Marillion – Kayleigh
Do you remember barefoot on the lawn with shooting stars
Do you remember loving on the floor in Belsize park
Do you remember dancing in stilettos in the snow
Do you remember you never understood I had to go
In the golden period of the 80s, between the recording of “Do they know it’s Christmas” and Live Aid, it could happen that two or even three songs were released on the same day, and all were destined to make history. It happened on March 18, 1985, when “Welcome to the Pleasuredome“, “Cloud across the Moon” and “Everybody wants to rule the world” came out, and it also happened on April 7, when two songs were released and entered 80s history.
One of these songs was “Kayleigh”, Marillion’s biggest hit. Hearing this name and saying that she was the girl featured in the video, we thought that it was an ancient name, maybe Gaelic or Scottish. After all, in the 80s we’d get used to having the Enyas, the Siobhàns, a Bonnie Tyler named Gaynor as a real name.

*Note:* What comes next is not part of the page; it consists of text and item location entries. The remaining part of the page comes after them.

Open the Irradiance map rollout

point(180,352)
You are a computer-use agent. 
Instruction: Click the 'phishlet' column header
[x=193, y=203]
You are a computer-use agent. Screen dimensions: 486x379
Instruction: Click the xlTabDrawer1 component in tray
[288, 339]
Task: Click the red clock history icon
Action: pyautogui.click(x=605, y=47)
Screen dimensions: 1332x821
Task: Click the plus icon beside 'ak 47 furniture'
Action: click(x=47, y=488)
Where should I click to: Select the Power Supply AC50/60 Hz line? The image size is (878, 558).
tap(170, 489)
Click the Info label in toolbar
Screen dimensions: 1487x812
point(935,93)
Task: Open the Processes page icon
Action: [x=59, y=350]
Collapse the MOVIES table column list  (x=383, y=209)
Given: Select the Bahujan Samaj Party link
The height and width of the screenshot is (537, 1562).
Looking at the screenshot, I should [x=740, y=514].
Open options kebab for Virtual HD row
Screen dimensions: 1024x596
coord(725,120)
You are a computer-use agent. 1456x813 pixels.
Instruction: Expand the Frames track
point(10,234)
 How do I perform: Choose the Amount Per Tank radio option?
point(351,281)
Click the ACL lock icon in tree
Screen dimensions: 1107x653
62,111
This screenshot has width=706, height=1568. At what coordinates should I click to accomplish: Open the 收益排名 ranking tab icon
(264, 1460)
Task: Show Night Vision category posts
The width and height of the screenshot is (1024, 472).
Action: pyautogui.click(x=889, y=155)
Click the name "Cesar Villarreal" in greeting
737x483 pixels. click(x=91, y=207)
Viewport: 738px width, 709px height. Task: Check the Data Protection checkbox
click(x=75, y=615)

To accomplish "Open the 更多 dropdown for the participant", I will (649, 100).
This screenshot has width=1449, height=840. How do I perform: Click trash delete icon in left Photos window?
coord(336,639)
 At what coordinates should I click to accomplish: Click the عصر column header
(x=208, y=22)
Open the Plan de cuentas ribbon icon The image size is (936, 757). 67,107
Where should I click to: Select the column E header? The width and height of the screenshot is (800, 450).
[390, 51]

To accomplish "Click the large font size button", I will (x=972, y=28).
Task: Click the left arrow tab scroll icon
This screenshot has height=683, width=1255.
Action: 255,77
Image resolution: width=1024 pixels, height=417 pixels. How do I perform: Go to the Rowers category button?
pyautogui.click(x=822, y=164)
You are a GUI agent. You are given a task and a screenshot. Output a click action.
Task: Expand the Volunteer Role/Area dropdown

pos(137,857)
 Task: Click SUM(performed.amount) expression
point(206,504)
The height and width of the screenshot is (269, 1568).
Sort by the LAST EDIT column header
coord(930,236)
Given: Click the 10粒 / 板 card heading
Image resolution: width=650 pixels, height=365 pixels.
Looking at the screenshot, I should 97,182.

Actually, the name “Kayleigh” was practically invented! In his song Fish, Marillion’s frontman, expressed sorrow for all the love stories that somehow he had ended up chasing his career. He had also stated that the song was actually about three or four women and stories, not just one, but it is a fact that the title comes from the name of one of them, Kay, whose middle name was Lee. Not to mention it explicitly, she became Kayleigh.
The funny thing is, Fish actually created a new name! In fact, from 1985 onwards, the girls called Kayleigh increased, probably from parents who had fallen in love with the Marillion song. A British research claims that today the Kayleighs risk to be understimated in their workplaces in favour of girls with more traditional names.
Another reason why we can say that this song is autobiographic, is that we see a girl in the video. She was a German model (the video was filmed in West Berlin), Tamara Nowy, and she later married Fish!
“Kayleigh” was surely Marillion’s most successful hit; it topped the charts in many European countries, but it was not enough to give them success in the United States. Too bad, because their concept album “Mispaced Childhood” also had one of those titles destined to make a sensation, such as “The dream of the blue turtles”, “Dream into action”, “Youthquake”, “Seven and the ragged tiger”. In a way, the success of “Kayleigh” became a source of obsession for Marillion, and within a few years it led to Fish’s separation from the group.